Um jardim vestido de casa - extrato de A ARITMÉTICA DO AMOR.

25-04-2014 01:28

 

 

Otília contou-lhe a história do rapaz que tinha uns pais muito cruéis e que nunca o deixavam sair de casa. Embora esta fosse enorme, mantinham-no fechado no quarto, os dias inteiros. O seu único contentamento era espreitar pela janela e observar um parque de árvores frondosas que se estendia do outro lado da rua.

Quando cresceu, o rapaz fugiu de casa e imigrou para o estrangeiro, para um país onde existiam grandes florestas com muitas e grandes árvores. Enriqueceu e, ao saber que os pais tinham morrido, resolveu regressar para cumprir um velho sonho que o acompanhava desde a adolescência.

Ao chegar tomou posse de todos os bens da família, por ser o único herdeiro. Sem perder tempo, contratou uma empresa de construção para remodelar a casa e um jardineiro.

O arquiteto da empresa quis saber em que consistia a remodelação e pediu o projeto.

- Não é necessário projeto – esclareceu o homem.

- Não podemos acrescentar nada sem um projeto aprovado.

- Não quero acrescentar nada, apenas desejo retirar coisas.

- Retirar o quê? – Perguntou o arquiteto, surpreendido.

- Tudo, exceto as paredes exteriores. Comecem pelo telhado e depois vão às paredes interiores. Quero tudo limpo. Arranquem também o soalho, até deixar a terra a descoberto.

O jardineiro também ficou surpreendido quando chegou, pois não percebeu qual podia ser a sua função. Não vislumbrou, em redor da casa, qualquer nesga de terra onde pudesse semear ou plantar o que quer que fosse. A norte e a sul do edifício, erguiam-se apenas as paredes de outros prédios, sem qualquer intervalo entre eles. A poente e a nascente estavam os pisos alcatroados das ruas. E então ele perguntou:

- Se a minha profissão é construir e manter jardins como é que posso ter aqui alguma utilidade, pois não vejo um único centímetro de terreno para me servir?

O homem olhou-o serenamente e convidou-o a entrar em casa. Deixou-o ficar algum tempo estupefacto com as ausências de divisões, de soalho e de telhado. Depois disse-lhe:

- Não quero ervas, plantas e flores lá fora mas sim cá dentro. Sempre foi esse o meu sonho. Traga árvores, flores e relva, construa os canteiros mais belos que souber dentro destas quatro paredes. Sou rico, gaste quanto quiser.

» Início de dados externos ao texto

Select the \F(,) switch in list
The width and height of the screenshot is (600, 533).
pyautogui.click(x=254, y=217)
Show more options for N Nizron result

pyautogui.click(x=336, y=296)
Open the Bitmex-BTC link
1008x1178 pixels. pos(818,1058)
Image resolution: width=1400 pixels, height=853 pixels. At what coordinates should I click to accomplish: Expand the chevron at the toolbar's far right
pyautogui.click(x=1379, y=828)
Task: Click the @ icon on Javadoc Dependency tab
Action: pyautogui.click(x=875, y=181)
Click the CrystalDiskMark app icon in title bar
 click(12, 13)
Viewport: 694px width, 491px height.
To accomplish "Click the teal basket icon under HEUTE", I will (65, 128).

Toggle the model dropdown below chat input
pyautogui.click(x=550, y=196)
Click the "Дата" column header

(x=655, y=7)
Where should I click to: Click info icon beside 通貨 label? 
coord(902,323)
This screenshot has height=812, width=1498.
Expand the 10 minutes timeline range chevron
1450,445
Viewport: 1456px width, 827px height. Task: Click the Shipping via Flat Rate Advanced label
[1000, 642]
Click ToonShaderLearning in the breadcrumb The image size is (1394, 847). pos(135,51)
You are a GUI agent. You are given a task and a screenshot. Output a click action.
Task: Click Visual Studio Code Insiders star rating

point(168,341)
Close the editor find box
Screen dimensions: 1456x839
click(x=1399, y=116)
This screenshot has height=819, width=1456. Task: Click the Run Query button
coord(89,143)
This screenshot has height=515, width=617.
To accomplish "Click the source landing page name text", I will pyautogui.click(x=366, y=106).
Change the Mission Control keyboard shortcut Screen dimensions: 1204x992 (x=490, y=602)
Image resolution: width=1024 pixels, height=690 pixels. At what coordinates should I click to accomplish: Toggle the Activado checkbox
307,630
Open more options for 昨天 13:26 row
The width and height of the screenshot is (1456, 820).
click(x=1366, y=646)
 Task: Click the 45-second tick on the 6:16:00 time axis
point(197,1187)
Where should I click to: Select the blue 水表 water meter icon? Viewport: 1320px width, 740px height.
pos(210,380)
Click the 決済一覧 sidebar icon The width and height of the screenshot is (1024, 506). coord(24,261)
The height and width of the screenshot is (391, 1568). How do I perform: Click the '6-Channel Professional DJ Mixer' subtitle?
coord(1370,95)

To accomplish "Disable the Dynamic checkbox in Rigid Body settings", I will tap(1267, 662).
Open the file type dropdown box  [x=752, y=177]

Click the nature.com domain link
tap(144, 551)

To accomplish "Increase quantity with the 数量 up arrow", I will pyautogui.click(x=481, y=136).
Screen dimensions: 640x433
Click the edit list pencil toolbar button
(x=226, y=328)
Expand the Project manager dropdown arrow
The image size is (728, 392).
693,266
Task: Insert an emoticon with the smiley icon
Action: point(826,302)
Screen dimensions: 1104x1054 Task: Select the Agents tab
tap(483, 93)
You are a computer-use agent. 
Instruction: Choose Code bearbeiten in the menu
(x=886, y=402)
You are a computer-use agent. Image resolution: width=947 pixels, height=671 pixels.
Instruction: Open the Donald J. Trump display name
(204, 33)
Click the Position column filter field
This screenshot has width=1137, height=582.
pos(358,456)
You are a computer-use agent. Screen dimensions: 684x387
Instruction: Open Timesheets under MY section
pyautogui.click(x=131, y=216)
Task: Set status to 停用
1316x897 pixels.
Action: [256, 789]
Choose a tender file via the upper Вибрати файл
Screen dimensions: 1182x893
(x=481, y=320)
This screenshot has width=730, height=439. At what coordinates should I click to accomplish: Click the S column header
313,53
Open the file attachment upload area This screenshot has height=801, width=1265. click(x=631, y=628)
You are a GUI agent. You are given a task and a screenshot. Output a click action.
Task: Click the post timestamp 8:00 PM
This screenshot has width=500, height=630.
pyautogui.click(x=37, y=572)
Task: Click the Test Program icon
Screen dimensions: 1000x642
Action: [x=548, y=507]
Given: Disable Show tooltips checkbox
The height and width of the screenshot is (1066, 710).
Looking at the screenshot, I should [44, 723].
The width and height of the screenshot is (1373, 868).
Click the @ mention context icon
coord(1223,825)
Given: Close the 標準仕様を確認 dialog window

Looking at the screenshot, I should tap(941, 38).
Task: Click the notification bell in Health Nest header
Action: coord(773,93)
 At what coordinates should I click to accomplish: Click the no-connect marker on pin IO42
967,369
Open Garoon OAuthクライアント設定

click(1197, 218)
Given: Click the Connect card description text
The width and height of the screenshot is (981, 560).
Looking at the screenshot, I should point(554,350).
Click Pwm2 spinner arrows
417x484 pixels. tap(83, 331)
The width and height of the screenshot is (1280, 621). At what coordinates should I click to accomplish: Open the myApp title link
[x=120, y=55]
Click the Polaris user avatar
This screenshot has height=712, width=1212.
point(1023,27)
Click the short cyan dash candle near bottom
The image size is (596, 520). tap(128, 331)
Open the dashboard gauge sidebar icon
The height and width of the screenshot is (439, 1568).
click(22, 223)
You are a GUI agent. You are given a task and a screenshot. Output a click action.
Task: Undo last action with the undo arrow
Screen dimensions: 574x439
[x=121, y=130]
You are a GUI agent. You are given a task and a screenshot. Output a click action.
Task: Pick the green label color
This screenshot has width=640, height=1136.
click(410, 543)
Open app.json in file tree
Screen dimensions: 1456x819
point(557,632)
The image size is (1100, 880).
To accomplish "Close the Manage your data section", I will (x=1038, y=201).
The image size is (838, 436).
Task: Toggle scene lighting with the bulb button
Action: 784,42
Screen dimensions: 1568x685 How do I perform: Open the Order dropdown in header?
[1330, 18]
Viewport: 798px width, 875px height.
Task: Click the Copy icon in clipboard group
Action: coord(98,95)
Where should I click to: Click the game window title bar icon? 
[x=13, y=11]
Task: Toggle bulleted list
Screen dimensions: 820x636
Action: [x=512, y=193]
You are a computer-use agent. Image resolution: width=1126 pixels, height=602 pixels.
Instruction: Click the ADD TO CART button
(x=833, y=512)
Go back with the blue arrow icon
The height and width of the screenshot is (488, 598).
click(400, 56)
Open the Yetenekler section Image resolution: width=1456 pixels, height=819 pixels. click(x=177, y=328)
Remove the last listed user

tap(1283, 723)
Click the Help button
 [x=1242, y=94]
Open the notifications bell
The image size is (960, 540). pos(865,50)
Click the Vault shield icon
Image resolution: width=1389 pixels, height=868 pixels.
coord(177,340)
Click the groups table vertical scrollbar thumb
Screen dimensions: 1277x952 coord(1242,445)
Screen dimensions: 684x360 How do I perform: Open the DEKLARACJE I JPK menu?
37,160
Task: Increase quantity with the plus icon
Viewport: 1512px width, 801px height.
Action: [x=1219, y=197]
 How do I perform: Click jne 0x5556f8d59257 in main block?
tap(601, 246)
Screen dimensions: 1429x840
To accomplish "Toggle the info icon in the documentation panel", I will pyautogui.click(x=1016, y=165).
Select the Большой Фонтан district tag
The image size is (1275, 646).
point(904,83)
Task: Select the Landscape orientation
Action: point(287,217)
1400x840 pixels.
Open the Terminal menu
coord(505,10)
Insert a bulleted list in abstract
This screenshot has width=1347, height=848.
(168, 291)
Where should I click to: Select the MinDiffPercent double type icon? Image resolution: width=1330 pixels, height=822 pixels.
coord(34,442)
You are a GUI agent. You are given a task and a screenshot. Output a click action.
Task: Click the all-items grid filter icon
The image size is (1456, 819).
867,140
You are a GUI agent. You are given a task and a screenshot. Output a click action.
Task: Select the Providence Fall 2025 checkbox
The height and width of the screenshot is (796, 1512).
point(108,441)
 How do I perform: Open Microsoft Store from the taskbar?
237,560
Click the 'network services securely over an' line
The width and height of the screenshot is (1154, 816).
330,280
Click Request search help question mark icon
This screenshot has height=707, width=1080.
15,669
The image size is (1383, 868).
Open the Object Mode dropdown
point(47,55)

Um pouco inseguro, o Jardineiro começou a trabalhar. À medida que ia progredindo ganhava maior confiança e tornava o jardim mais exuberante. A sua criatividade parecia acelerar com a passagem do tempo. A obra foi interiorizada por ele como se fosse o seu legítimo proprietário.

Quando terminou, chamou o dono e perguntou-lhe se estava satisfeito. O outro não disse nada mas a expressão com que olhava era suficiente para mostrar o seu contentamento.

- Agora que tem um jardim dentro de casa diga-me se vai morar longe daqui e quantas vezes por semana tenciona visitar isto – perguntou o jardineiro.

- Esta é que vai ser a minha morada – respondeu o homem, perante a estranheza do outro.

No dia seguinte, foi para lá viver. Subiu as escadas exteriores, com cinco degraus de granito, até ao patamar da entrada, afrontando com indiferença o pasmo das centenas de olhos que o seguiam do meio da praça central de vila, que ficava em frente da casa. No patamar, ficou alguns minutos estacado, olhando através dos vidros para a frondosidade interior.

Então abriu a boca e respirou tão fundo que matou a tristeza que se tinha fundido com ele desde a infância. Pela primeira vez sentiu-se poderoso e livre, capaz de ter aquilo que mais ninguém possuía ou desejava. As almas cruéis dos pais, que ainda vagueavam por ali, sentiram a sua energia e abandonaram a casa.

Abriu a porta e entrou diretamente no jardim. Espalhou a roupa pelos ramos das árvores, tomou banho nos repuxos e deitou-se na relva. Cruzou os dedos das mãos por baixo da cabeça e ficou a admirar o sol a mover-se no redondo do céu. Sentiu pressa de que nascesse a lua e lhe trouxesse a sua luz de seara madura.

Levantou-se, foi uma das grandes janelas e olhou para o aglomerado das casas que se estendiam até perder de vista. Abstraiu-se dos curiosos que o espreitavam da praça, assombrados com a sua excentricidade. E murmurou para si próprio:

- Estou no centro do meu sonho, na casa do meu jardim. Virei o mundo ao contrário.

E então viajou até à infância e, com o gume da confiança, abriu um buraco na parede da casa em que os seus pais o fechavam e saiu para brincar com as árvores. E nunca mais teve tristeza, medo e solidão.